» **Aim of the task**: Copy verbatim every line of the records from the line containing "1301x852 pixels." down to the line containing "Action: [569, 749]", including both of those lines.

(Dataset entries)
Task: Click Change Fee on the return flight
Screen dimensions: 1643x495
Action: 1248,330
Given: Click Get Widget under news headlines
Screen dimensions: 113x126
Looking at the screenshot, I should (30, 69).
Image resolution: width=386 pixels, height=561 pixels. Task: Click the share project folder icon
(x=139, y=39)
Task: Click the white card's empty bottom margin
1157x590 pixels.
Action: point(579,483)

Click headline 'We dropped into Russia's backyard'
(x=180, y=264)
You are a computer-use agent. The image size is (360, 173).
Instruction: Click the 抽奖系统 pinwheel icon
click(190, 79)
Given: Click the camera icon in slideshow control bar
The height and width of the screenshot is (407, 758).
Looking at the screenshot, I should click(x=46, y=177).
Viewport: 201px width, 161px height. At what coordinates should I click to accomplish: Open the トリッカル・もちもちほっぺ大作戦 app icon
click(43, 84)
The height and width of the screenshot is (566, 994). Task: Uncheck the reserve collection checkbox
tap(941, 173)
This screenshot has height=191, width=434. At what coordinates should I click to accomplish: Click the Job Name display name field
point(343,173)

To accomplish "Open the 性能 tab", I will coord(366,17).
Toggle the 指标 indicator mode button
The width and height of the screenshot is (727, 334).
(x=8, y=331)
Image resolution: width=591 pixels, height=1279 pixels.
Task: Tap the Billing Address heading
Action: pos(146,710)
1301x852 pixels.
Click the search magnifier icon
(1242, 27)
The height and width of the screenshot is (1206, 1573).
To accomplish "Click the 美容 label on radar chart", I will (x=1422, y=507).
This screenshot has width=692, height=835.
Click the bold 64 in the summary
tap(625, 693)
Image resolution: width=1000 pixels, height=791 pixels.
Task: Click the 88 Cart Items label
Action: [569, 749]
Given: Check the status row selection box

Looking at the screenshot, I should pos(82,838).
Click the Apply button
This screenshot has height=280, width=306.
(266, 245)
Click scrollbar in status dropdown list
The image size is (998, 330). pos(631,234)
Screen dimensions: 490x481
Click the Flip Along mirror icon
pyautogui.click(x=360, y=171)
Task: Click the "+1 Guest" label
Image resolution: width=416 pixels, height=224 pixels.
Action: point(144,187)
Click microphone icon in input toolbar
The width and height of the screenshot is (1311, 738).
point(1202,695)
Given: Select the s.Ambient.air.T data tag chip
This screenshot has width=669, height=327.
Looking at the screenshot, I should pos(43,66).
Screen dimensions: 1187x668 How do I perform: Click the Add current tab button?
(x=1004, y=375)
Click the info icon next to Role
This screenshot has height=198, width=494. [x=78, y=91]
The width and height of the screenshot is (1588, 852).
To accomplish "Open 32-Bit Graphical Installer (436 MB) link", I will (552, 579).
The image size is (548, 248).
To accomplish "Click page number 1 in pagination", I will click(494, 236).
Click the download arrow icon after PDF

» **Correct result**:
1301x852 pixels.
Click the search magnifier icon
(1242, 27)
The height and width of the screenshot is (1206, 1573).
To accomplish "Click the 美容 label on radar chart", I will (x=1422, y=507).
This screenshot has width=692, height=835.
Click the bold 64 in the summary
tap(625, 693)
Image resolution: width=1000 pixels, height=791 pixels.
Task: Click the 88 Cart Items label
Action: [569, 749]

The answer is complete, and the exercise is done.